The BBL cooperative will own and run the brewery and taproom, hiring a skilled and professional management team. The three “resident brewers” will work as employees of BBL while launching their individual brands. This will allow the brewers to focus on making quality beers and building their brands. Once a brewer’s brand has reached the point where demand is sufficient to demand more production space and time than is available at BBL, the brewer may choose to leave the cooperative for their own facility, making room for a new resident brewer.

Likewise, if a resident brewer realizes the brewing industry is not where they belong, they can surrender their spot in the cooperative without incurring a huge financial loss or burden.

Community Supported Brewing
The Community Supported Agriculture (CSA) model has been instrumental in helping many small farmers thrive since its inception in the 1980s.
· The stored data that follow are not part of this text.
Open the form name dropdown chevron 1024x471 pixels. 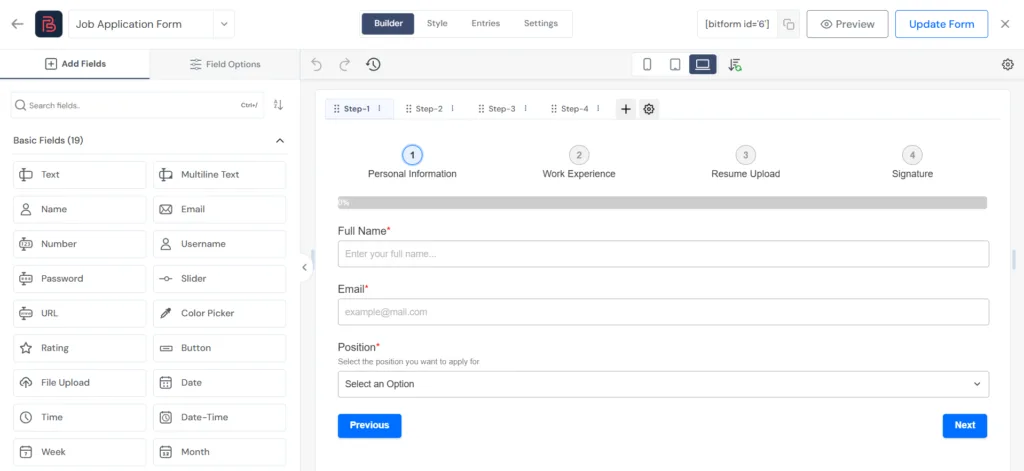coord(224,24)
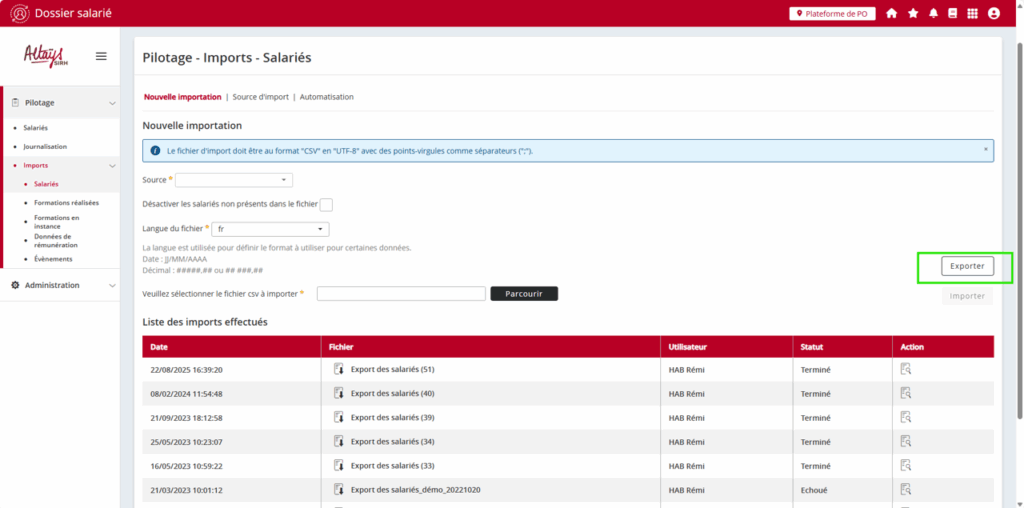Toggle the hamburger sidebar menu
1024x508 pixels.
101,56
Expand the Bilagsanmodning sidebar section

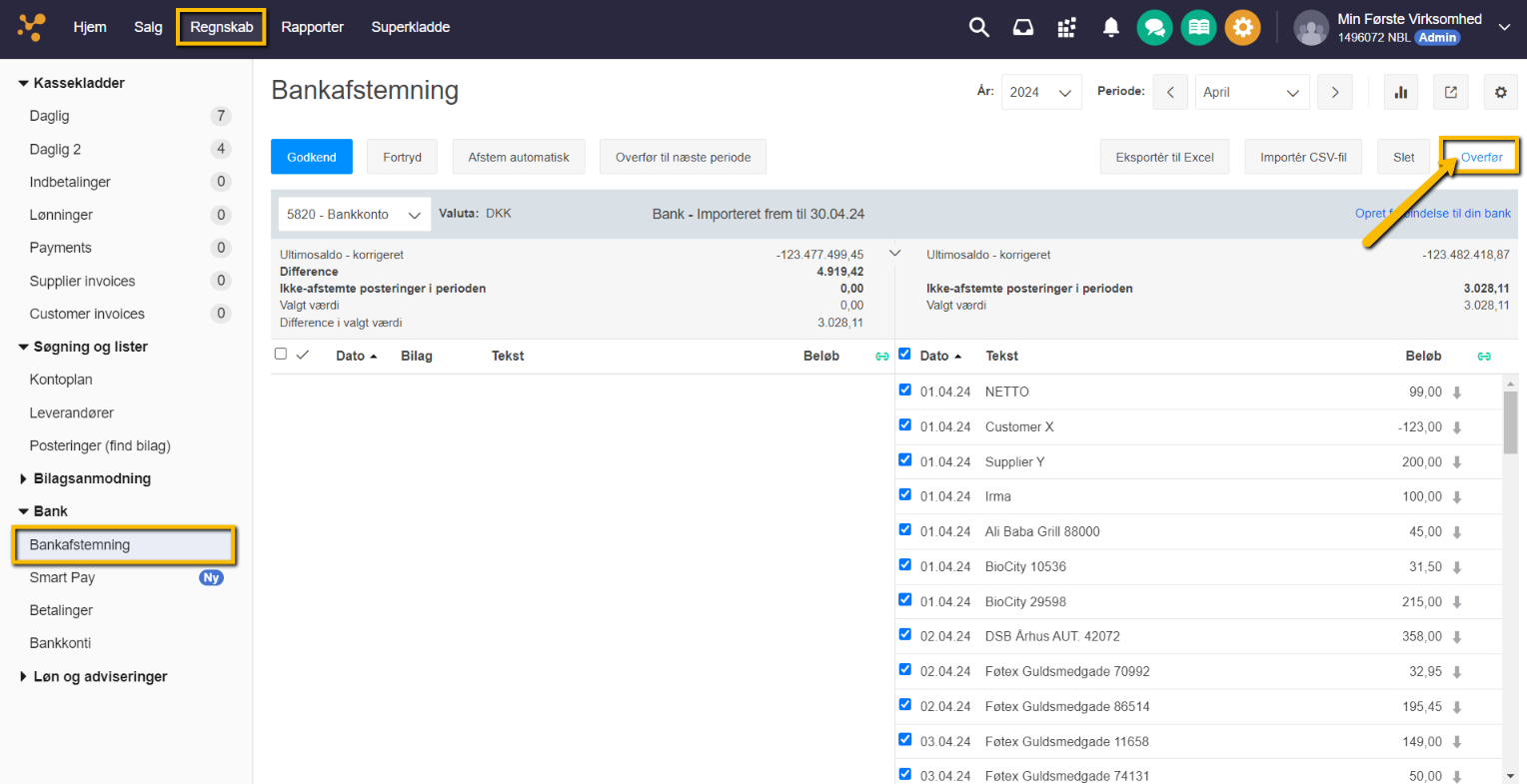click(91, 478)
The concept is simple, members pick a subscription level, based on the amount of fruits and vegetables they want to purchase over the course of the growing season and pre-buy their produce. Then, when harvest season arrives, they receive a designated amount of produce each week. The subscription money helps the farmer buy seed and cover other cost associated with getting crops ready for harvest. The subscriber gains a closer relationship to where their food is coming from and gets the freshest produce possible.

The Community Supported Brewing (CSB) model is much the same. Subscribers pre-buy a set amount of beer and redeem it as the beer is brewed. Because brewing is a year-round activity, subscribers are not limited to redeeming their subscription during a set season. But, because beer styles can change seasonally, they are assured variety in their beer selections.

Brewers Supporting Community
Because Bellingham Beer League will receive so much support from the community, the three resident brewers will be expected to give back to the community. One of the ways of doing this will be through the brewing of beers sold under the Bellingham Beer League label. These beers will be collaborations between the resident brewers and other members of the BBL and brewing communities.

Consumer-members will get to choose what styles they want to see brewed as part of these Community Brews and the proceeds from these beers will be used to help local groups, individuals and causes. By channeling proceeds from community supported brewing back into the community, the BBL will strengthen its ties with the community and give people a reason to feel good about the beer they drink.

Beer Culture and Beer Education
Bellingham Beer League will provide multiple opportunities for beer lovers to learn about beer and brewing and share their knowledge with others. Consumer-members will be able to participate in quarterly brewing competitions in which their homebrew will be judged against that of other consumer-members. The winning brewer will get to participate in the brewing of their recipe on the BBL system and have their beer served in the taproom.

Bellingham Beer League will also provide a number of informal classes on beer styles, beer brewing and beer and food pairing, among other things. It will also serve as the home base for a women’s brewing and beer appreciation group.